(Source data Opens)

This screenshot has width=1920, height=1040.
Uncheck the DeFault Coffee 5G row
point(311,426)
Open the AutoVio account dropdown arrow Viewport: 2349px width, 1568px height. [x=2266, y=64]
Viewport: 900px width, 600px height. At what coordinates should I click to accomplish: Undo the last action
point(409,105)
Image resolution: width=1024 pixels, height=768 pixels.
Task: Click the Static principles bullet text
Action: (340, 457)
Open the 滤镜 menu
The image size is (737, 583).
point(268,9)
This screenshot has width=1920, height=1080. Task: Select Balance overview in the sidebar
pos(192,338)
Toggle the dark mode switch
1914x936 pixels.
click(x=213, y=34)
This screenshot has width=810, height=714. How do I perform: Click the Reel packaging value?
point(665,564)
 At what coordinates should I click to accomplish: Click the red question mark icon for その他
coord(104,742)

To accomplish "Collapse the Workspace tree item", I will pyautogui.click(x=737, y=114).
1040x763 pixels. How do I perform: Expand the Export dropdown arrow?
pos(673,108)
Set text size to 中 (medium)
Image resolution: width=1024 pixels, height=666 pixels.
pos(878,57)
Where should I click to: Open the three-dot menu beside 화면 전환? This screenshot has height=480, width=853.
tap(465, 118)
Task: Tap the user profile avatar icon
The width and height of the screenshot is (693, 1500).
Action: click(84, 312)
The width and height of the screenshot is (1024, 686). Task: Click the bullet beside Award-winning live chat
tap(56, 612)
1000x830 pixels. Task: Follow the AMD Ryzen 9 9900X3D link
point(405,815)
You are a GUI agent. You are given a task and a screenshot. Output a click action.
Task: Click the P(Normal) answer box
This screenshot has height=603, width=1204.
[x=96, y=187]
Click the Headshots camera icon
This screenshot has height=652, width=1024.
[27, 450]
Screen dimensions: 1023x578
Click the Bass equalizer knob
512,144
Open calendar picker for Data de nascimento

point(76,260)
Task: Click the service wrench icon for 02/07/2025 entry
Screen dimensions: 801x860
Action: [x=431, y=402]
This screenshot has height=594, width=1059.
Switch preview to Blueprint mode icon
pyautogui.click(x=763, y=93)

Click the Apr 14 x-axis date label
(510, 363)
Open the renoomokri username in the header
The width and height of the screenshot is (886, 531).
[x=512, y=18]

(Source data Closes)

◆ Required action ◆
Each line in the material above must be retyped without alteration.

◆ Exercise response ◆
This screenshot has width=1920, height=1040.
Uncheck the DeFault Coffee 5G row
point(311,426)
Open the AutoVio account dropdown arrow Viewport: 2349px width, 1568px height. [x=2266, y=64]
Viewport: 900px width, 600px height. At what coordinates should I click to accomplish: Undo the last action
point(409,105)
Image resolution: width=1024 pixels, height=768 pixels.
Task: Click the Static principles bullet text
Action: (340, 457)
Open the 滤镜 menu
The image size is (737, 583).
point(268,9)
This screenshot has width=1920, height=1080. Task: Select Balance overview in the sidebar
pos(192,338)
Toggle the dark mode switch
1914x936 pixels.
click(x=213, y=34)
This screenshot has width=810, height=714. How do I perform: Click the Reel packaging value?
point(665,564)
 At what coordinates should I click to accomplish: Click the red question mark icon for その他
coord(104,742)

To accomplish "Collapse the Workspace tree item", I will pyautogui.click(x=737, y=114).
1040x763 pixels. How do I perform: Expand the Export dropdown arrow?
pos(673,108)
Set text size to 中 (medium)
Image resolution: width=1024 pixels, height=666 pixels.
pos(878,57)
Where should I click to: Open the three-dot menu beside 화면 전환? This screenshot has height=480, width=853.
tap(465, 118)
Task: Tap the user profile avatar icon
The width and height of the screenshot is (693, 1500).
Action: click(84, 312)
The width and height of the screenshot is (1024, 686). Task: Click the bullet beside Award-winning live chat
tap(56, 612)
1000x830 pixels. Task: Follow the AMD Ryzen 9 9900X3D link
point(405,815)
You are a GUI agent. You are given a task and a screenshot. Output a click action.
Task: Click the P(Normal) answer box
This screenshot has height=603, width=1204.
[x=96, y=187]
Click the Headshots camera icon
This screenshot has height=652, width=1024.
[27, 450]
Screen dimensions: 1023x578
Click the Bass equalizer knob
512,144
Open calendar picker for Data de nascimento

point(76,260)
Task: Click the service wrench icon for 02/07/2025 entry
Screen dimensions: 801x860
Action: [x=431, y=402]
This screenshot has height=594, width=1059.
Switch preview to Blueprint mode icon
pyautogui.click(x=763, y=93)

Click the Apr 14 x-axis date label
(510, 363)
Open the renoomokri username in the header
The width and height of the screenshot is (886, 531).
[x=512, y=18]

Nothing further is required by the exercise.